The national movement hasn't won over all 99% of the constituency it purports to represent. A CBS News/New York Times poll last month found that 43% of Americans agree with the views of Occupy Wall Street protests, while 27% disagree.
That leaves nearly one-third (30%) unsure. And that is who many outlying Occupiers are trying to reach. In Bakersfield, Calif., events tend to be more educational, less confrontational.
"We didn't want to be an abrasive presence," says Bakersfield resident Lynnette Rena Whygle, 22, who grew up in a blue-collar household and is spearheading local rallies between jobs at Starbucks or babysitting.
Coordinators of Occupy Wall Street say the national movement borrows tactics of the Arab Spring, a wave of demonstrations and civil uprisings that has spread through Tunisia, Egypt, Libya and beyond.
Angus Johnston, a historian of student activism who teaches at the City University of New York, also sees shades of the demonstrations that were held in Wisconsin last winter. College students camped out alongside state workers in the state Capitol to protest Gov. Scott Walker's bill to strip most state workers of their collective bargaining rights.
"We're seeing something similar happening with Occupy Wall Street.
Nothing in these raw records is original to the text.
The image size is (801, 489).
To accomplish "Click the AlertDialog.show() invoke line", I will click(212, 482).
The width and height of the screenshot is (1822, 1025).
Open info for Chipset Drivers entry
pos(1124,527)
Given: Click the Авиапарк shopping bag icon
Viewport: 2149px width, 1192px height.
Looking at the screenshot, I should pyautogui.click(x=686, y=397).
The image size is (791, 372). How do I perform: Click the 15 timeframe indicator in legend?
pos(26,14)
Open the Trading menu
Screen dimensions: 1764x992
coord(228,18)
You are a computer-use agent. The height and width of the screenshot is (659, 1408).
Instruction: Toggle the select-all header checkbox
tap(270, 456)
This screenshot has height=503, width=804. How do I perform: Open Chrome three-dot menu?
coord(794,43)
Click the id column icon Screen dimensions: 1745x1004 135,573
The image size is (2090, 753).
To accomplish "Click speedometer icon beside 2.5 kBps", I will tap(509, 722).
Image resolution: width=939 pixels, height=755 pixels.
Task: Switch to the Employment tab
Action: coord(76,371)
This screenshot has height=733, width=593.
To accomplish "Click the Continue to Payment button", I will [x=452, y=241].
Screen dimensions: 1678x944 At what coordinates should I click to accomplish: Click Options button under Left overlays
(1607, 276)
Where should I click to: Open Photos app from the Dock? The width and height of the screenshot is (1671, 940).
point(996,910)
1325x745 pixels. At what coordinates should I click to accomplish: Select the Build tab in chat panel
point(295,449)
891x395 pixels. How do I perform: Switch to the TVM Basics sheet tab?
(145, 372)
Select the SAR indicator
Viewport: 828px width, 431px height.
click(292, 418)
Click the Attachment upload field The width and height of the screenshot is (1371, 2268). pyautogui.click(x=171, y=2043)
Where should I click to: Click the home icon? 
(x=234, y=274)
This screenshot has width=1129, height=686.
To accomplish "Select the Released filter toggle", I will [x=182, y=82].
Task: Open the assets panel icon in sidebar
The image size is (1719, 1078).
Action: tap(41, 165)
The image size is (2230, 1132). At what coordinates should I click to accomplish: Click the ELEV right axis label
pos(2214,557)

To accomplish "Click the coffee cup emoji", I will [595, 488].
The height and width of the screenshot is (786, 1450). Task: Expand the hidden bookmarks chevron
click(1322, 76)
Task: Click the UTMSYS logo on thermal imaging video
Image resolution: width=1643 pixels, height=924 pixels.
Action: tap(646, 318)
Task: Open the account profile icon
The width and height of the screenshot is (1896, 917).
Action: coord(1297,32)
A lot of folks are the kinds of people you'd expect to see at a protest, people who know how to do this stuff. But there are a lot of people who don't fit that mold," he says.
A sampling of activity off the beaten path:
In Boaz, Ala., (population 9,551) police last month ticketed nine young adults for protesting without a permit but later dropped charges, says Levi Gideon, 19, a self-employed Web designer and high school dropout. As a Christian, he has used Scriptures to grab the attention of passersby.
"People are more likely to open their mind when you approach them in a way that they have known their whole life," he says.
Reaction has been supportive, he says, but adds that Alabama's tough new immigration law has created some confusion. "We've actually been mistaken for the anti-immigration protest," Gideon says.
In Pocatello, Idaho, (population 54,255), as many as 150 people have shown up at rallies, held twice a week, and snow last Friday didn't deter about 10 protesters who have been camped out since last Wednesday. "Our numbers here pale in comparison to New York but we have a lot of heart," says Scott Richardson, 28, who works full time in customer service and hopes to get a bachelor's degree in physics. He and friends have talked for years about starting a protest movement locally "but we were just waiting for that time to come when the world would start waking up, and it did."
In Bakersfield, Calif., (population 347,483), an influential student group at California State University declined to participate in a walk-out planned for early October, but supported a sit-in a few weeks later that at its height drew about 140 students, including large numbers of Muslim and Hispanic students.
"Most times it's really hard to get anybody to get out on anything, even if it's for any kind of conservative issue," says junior sociology major Ericka Hoffman, 26. "It's interesting to see such an eclectic group pushing for something like this."
While dozens of colleges nationwide held events last week, including teach-ins, students are not leading the Occupy Wall Street movement in many communities, local organizers such as Whygle and Richardson say. And many students say the protests have not changed their minds.
"Absolutely not," says Harvard junior Jeff Homer, 21, co-president of the Harvard Investment Association, a student group. "People looking to go into finance on campus are not being deterred by the protests. It's nothing new that people don't like Wall Street."